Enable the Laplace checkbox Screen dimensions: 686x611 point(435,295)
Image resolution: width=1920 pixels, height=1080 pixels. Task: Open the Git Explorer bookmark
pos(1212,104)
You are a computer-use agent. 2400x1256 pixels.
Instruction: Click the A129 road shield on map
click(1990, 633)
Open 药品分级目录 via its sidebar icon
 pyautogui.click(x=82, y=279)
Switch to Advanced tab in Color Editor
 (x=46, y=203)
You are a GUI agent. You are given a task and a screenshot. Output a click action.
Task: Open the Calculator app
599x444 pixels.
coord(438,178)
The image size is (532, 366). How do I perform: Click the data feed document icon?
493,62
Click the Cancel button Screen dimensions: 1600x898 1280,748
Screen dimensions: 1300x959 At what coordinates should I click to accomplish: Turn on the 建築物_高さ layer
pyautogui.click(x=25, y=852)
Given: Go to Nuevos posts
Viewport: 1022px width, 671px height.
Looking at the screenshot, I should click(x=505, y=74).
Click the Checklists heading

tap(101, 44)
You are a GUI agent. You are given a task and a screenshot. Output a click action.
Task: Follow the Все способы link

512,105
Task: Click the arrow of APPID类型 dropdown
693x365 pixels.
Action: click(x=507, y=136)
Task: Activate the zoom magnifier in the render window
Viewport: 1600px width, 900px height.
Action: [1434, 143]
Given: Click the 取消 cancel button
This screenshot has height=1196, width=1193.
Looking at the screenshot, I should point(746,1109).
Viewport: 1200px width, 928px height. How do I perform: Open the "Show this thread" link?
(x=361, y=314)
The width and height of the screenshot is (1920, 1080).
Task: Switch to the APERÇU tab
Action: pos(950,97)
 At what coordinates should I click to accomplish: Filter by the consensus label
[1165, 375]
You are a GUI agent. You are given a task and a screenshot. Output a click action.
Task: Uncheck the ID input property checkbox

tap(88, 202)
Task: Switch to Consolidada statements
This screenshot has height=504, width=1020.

* PROBLEM DESCRIPTION *
Could you render every non-blank line of the records above as a Markdown table with a "Number" column and a "Text" column, skipping blank lines?

* RESPONSE TO THIS EXERCISE *
| Number | Text |
|---|---|
| 1 | Enable the Laplace checkbox Screen dimensions: 686x611 point(435,295) |
| 2 | Image resolution: width=1920 pixels, height=1080 pixels. Task: Open the Git Explorer bookmark |
| 3 | pos(1212,104) |
| 4 | You are a computer-use agent. 2400x1256 pixels. |
| 5 | Instruction: Click the A129 road shield on map |
| 6 | click(1990, 633) |
| 7 | Open 药品分级目录 via its sidebar icon |
| 8 |  pyautogui.click(x=82, y=279) |
| 9 | Switch to Advanced tab in Color Editor |
| 10 |  (x=46, y=203) |
| 11 | You are a GUI agent. You are given a task and a screenshot. Output a click action. |
| 12 | Task: Open the Calculator app |
| 13 | 599x444 pixels. |
| 14 | coord(438,178) |
| 15 | The image size is (532, 366). How do I perform: Click the data feed document icon? |
| 16 | 493,62 |
| 17 | Click the Cancel button Screen dimensions: 1600x898 1280,748 |
| 18 | Screen dimensions: 1300x959 At what coordinates should I click to accomplish: Turn on the 建築物_高さ layer |
| 19 | pyautogui.click(x=25, y=852) |
| 20 | Given: Go to Nuevos posts |
| 21 | Viewport: 1022px width, 671px height. |
| 22 | Looking at the screenshot, I should click(x=505, y=74). |
| 23 | Click the Checklists heading |
| 24 | tap(101, 44) |
| 25 | You are a GUI agent. You are given a task and a screenshot. Output a click action. |
| 26 | Task: Follow the Все способы link |
| 27 | 512,105 |
| 28 | Task: Click the arrow of APPID类型 dropdown |
| 29 | 693x365 pixels. |
| 30 | Action: click(x=507, y=136) |
| 31 | Task: Activate the zoom magnifier in the render window |
| 32 | Viewport: 1600px width, 900px height. |
| 33 | Action: [1434, 143] |
| 34 | Given: Click the 取消 cancel button |
| 35 | This screenshot has height=1196, width=1193. |
| 36 | Looking at the screenshot, I should point(746,1109). |
| 37 | Viewport: 1200px width, 928px height. How do I perform: Open the "Show this thread" link? |
| 38 | (x=361, y=314) |
| 39 | The width and height of the screenshot is (1920, 1080). |
| 40 | Task: Switch to the APERÇU tab |
| 41 | Action: pos(950,97) |
| 42 |  At what coordinates should I click to accomplish: Filter by the consensus label |
| 43 | [1165, 375] |
| 44 | You are a GUI agent. You are given a task and a screenshot. Output a click action. |
| 45 | Task: Uncheck the ID input property checkbox |
| 46 | tap(88, 202) |
| 47 | Task: Switch to Consolidada statements |
| 48 | This screenshot has height=504, width=1020. |